# Thomas Ades on university challenge right now!



## Piwikiwi (Apr 1, 2011)

Thomas Ades is on University Challenge right on bbc 2!


----------



## MoonlightSonata (Mar 29, 2014)

I can't watch it in New Zealand. Is his team winning?


----------



## Piwikiwi (Apr 1, 2011)

MoonlightSonata said:


> I can't watch it in New Zealand. Is his team winning?


The other team is slightly better so far


----------



## MoonlightSonata (Mar 29, 2014)

Have there been any music questions?


----------



## Piwikiwi (Apr 1, 2011)

MoonlightSonata said:


> Have there been any music questions?


Haha yes, about pop music


----------



## MoonlightSonata (Mar 29, 2014)

There are no emoticons for my current expression.


----------



## Piwikiwi (Apr 1, 2011)

They won!
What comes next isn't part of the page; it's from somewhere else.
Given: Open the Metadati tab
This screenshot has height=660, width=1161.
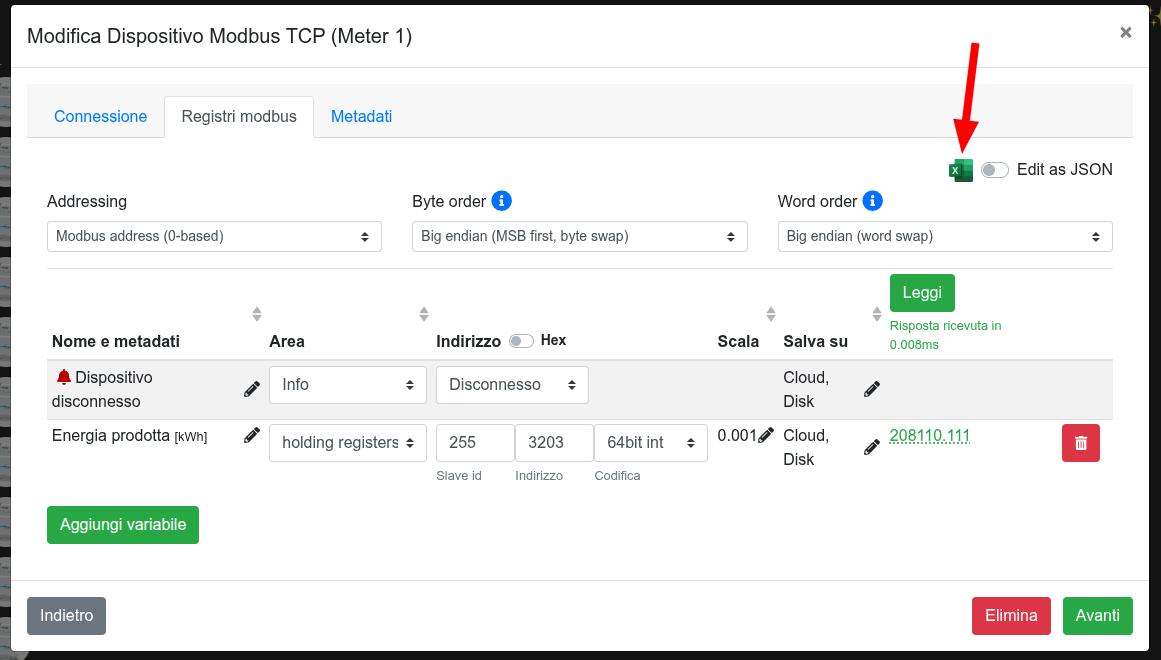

Nice, he was very good.


----------



## MoonlightSonata (Mar 29, 2014)

I wonder if he will write a celebratory work


----------



## Petwhac (Jun 9, 2010)

He was pretty useless on pop music though. Not that the others were much better!


----------



## Guest (Dec 24, 2014)

If their score turns out to be one of the four highest, he'll be on again soon.


----------